On Friday morning as I rummaged through the so-called “news” cluttering the junk drawer of my mind, I received a text from a friend on a more important topic.
“I just went to the gym,” she reported, “where no one really talks to anyone else. Then to my coffee shop where no one talks to anyone. (I did get into a nice conversation with the woman next to me.) I ride the “L” all the time and no one talks to one another, although I occasionally make an effort and it’s amazing how gratifying it is.”
So, prompted by her text, let’s forget the news today and think instead about the value of impromptu conversations with people you barely know or have never met.
Talking with strangers — or failing to — is hardly a novel subject. It has been addressed in newspapers, books and podcasts for about as long as those media have existed. “Weird conversations we’ve had with strangers” is a category on the online site Reddit.
But like all important topics, this one bears repeated contemplation. As Garrison Keillor once lamented, “If we can’t talk to strangers … then it’s no wonder politics is so out of whack.”
My friend’s text reminded me of a conversation I’d had earlier in the week. On a day way too cold for early November, I dipped into the Lincoln Park Conservatory — one of Chicago’s great free places — for a quick spin past the ferns and banana trees. In the orchid room, I spotted a woman inspecting a budding plant that looked familiar.
“Is that a Christmas cactus?” I asked.
I surprised myself by asking — I’ve walked through the conservatory hundreds of times and never stopped to talk — and probably surprised her too.
I explained to her that a friend had given me a plant that looked just like this one, and I’d never been sure what it was called.
The stranger said she wasn’t sure either. Then she Googled on her phone and concluded that, yes, it was a Schlumbergera Christmas cactus. As we admired the fresh blooms, I felt prompted to tell her — in an uncharacteristic display of oversharing — that mine was budding, for the first time ever, and that the friend who had given it to me was struggling with cancer, which made the buds both sad and auspicious, and that’s why I’d been wondering lately what it was called.
The poor woman was no doubt relieved when I didn’t carry the conversation further but instead said thanks and went on my way.
But as I walked off, I realized something: I felt better.
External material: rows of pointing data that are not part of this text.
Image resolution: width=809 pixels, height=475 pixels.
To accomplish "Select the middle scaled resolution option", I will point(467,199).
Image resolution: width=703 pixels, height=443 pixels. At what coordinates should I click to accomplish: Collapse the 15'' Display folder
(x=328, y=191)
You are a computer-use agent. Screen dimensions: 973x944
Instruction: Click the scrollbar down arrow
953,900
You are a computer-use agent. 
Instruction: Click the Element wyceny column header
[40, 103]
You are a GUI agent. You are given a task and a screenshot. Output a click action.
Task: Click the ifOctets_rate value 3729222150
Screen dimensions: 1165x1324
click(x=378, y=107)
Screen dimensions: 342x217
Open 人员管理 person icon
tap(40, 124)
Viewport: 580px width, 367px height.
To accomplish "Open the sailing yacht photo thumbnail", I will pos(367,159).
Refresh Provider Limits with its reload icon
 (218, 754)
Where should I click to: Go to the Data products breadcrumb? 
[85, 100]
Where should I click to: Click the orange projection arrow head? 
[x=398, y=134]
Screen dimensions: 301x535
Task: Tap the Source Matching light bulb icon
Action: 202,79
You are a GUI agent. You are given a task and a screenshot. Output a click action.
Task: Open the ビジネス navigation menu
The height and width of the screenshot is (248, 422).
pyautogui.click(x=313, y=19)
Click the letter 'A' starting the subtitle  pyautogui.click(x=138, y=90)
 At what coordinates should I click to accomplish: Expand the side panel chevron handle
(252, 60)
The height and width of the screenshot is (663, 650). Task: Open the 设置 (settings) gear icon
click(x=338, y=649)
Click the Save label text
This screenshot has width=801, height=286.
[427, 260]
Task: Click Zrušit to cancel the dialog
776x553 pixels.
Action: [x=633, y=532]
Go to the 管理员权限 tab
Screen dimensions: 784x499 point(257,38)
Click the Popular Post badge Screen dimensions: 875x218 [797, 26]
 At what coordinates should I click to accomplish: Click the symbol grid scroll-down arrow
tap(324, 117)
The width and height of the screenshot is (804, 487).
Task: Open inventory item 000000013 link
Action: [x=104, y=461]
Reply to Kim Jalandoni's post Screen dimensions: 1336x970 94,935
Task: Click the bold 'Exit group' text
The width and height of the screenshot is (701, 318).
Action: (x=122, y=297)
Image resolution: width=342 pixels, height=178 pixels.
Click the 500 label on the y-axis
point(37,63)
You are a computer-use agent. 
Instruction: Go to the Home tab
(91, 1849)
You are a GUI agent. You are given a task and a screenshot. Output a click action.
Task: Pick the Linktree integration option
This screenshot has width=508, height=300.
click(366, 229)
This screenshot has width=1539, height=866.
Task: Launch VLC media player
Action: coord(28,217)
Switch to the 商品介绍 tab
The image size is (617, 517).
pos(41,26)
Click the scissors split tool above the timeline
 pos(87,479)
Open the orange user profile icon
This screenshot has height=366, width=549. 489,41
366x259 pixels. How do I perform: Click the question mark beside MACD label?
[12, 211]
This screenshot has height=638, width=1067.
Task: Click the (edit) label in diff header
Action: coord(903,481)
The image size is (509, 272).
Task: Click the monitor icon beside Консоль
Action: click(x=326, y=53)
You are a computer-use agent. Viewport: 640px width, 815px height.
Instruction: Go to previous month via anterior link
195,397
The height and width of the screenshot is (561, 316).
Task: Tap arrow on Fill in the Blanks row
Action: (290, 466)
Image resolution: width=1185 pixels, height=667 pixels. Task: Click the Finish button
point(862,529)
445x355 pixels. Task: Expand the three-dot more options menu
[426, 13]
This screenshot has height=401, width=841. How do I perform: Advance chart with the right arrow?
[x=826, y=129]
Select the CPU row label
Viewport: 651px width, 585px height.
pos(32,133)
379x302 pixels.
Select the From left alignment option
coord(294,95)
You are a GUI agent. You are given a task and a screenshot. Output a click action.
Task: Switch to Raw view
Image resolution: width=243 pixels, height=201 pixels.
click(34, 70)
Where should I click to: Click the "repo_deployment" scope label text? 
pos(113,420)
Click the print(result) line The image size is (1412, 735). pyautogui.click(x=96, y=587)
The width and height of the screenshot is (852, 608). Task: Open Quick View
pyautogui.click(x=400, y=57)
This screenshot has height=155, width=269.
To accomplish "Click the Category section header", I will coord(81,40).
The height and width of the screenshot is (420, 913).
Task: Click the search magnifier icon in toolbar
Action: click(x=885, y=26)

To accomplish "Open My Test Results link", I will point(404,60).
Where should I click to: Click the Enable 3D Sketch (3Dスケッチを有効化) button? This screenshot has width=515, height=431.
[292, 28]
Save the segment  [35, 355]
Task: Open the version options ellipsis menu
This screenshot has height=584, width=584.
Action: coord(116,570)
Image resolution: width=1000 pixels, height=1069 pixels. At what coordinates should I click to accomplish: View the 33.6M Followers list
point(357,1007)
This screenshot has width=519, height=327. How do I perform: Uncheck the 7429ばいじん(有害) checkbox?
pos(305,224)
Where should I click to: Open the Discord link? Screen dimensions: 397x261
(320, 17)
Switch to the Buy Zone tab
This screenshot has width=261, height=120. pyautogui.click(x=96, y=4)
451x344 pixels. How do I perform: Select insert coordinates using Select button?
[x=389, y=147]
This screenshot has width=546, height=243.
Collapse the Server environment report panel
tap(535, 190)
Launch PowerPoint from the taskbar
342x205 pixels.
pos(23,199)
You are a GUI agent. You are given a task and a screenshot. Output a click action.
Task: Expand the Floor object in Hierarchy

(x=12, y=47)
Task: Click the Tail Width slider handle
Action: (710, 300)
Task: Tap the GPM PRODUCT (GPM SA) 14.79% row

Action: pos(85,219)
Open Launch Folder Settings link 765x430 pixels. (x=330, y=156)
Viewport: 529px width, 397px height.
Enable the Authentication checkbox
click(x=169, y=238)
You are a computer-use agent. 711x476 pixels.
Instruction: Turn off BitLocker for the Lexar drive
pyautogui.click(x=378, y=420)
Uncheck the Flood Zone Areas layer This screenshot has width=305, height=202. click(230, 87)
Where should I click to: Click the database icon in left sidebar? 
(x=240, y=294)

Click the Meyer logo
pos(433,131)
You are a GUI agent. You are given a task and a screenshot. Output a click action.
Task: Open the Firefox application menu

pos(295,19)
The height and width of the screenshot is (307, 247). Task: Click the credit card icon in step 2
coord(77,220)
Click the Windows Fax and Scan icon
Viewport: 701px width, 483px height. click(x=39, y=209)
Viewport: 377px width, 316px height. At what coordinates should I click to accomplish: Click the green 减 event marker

Calmer. Lighter. I could have Googled that plant on my own but the information seemed more valuable because I’d sought help from a stranger who seemed happy to supply it. The gray day seemed a shade brighter.
Not everyone wants to talk to strangers and not everyone wants to be talked to.
At the gym, I enjoy the occasional brief chat but figure that most people are there with a clear goal and a schedule. At a cafe, if I’m working, I like to imagine my invisible shield is impenetrable.
On the other hand, unlike people I know who prefer to commune with their phones on cab rides, I always enjoy talking to drivers, even if it means listening to a monologue.
I don’t often initiate conversation on the “L” but enjoy one on the rare occasion that it happens. In fact, I tried to talk to the guy next to me a few days ago — mostly to see if he understood why the Red Line was running on the Brown Line tracks — but he ignored me. I spoke again. He ignored me. I felt slightly miffed until I realized he hadn’t heard me — he was nodding away to the beat of the music coming through his earbuds. Talking with strangers can be complicated in an earbud-obsessed world.
But research shows that talking with strangers makes us feel better. Several years ago, Nicholas Epley, a professor of behavioral science at the University of Chicago Booth School of Business, conducted a study on bus and train commuters in Chicago.
Along with his co-researcher, he discovered that even people reluctant to strike up a conversation on the commute — who thought it would be unpleasant — enjoyed it. Equally important, the experiment participants discovered that the person next to them was happy to chat and that person felt better afterward too.
The moral of this story? If you’re looking for a free and easy way to warm up this cold November, walk away from the news for a while and go talk to a stranger.